Genetically Modified Foods – A Must Read For Chefs.

January 25, 2011

I wanted to share the below article that I read in the Environmental Nutrition Newsletter. Genetically modified foods are a very relevant topic and issue that chefs will need to address.

Genetically Modified Foods: The Uninvited Guests At Your Dinner Table

A recent documentary entitled The Future of Food was shown in theaters around the country. It detailed how genetically modified (GM) foods are creeping into the food supply with the help of giant corporations like Monsanto and DuPont. Should you be alarmed? Is it true that the growing presence of GM foods affects your health and ultimately the environment, as the movie suggests? Here’s what you need to know.

Tampering With Mother Nature
Whether called genetically modified, genetically engineered, bioengineered or biotech, the process involves taking a gen from one plant, animal or microorganism and inserting it into the DNA of another. The goal is to improve a certain characteristic of a food, for instance, to make it grow faster, resist disease, be more nutritious, repel insects or be more able to withstand harsh growing conditions.

The debate over whether any of this is necessary, helpful or even safe was raged for over a decade now. In Europe, it’s a volatile issue; labeling is mandatory in the European Union, while several countries have banned GM crops.

In The Mainstream
Americans have not been as outspoken. Is it because GM foods are less prevalent here? Think again. Experts estimate that 70 percent of food products in the supermarket contain at least one GM ingredient, most commonly from corn, soy, cottonseed, or canola. No one knows for sure, because foods sold in the U.S. don’t have to reveal whether ingredients are GM. Does it matter? It does if you believe in knowing what you put in your mouth.

One of the health concerns surrounding GM foods are worries about allergic reactions to new proteins created as part of the GM process. Most experts say there’s no evidence that eating GM foods poses a health risk. But many experts are concerned about the long-term effects of altering the genetic make-up of plants and animals – both on us and on the environment.

The chief concern is that genes from bioengineered plants or animals might inadvertently mix with natural genes, forever altering the planet’s ecosystem in ways that are impossible to predict.

What To Do
First and foremost, don’t panic. Genetically modified ingredients have been our foods for almost a decade with no obvious untoward effects. Still, if you want to opt out of GM foods – whether out of personal health concerns or concern for the environment – here is EN’s advice:

Go Organic – As part of USDA organic regulations, certified organic foods may contain GM ingredients.

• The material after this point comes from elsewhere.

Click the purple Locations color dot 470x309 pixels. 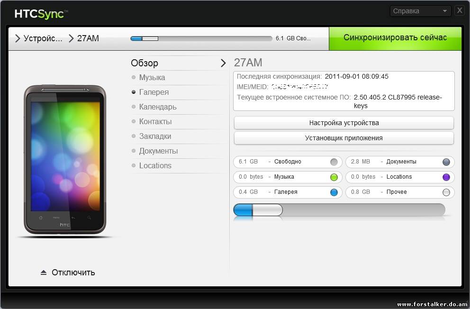pos(446,177)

Scan labels for common GM ingredients like corn oil, corn syrup, cornstarch, soy protein, soy, oil, soy sauce, lecithin, cottonseed oil and canola oil.

Shop at supermarkets with a storewide policy against GM ingredients, such as Whole Foods, Wild Oats and Trader Joe’s.

Check Out “The True Food Shopping List” from Greenpeace, a non-profit environmental advocacy group at It’s an extensive list of foods with and without GM ingredients. Among those with a green light: Health Valley Granola Bars, Nature’s Path Honey’d Raisin Bran, Hain Wheatettes crackers and Garden Vegan Gardenburger.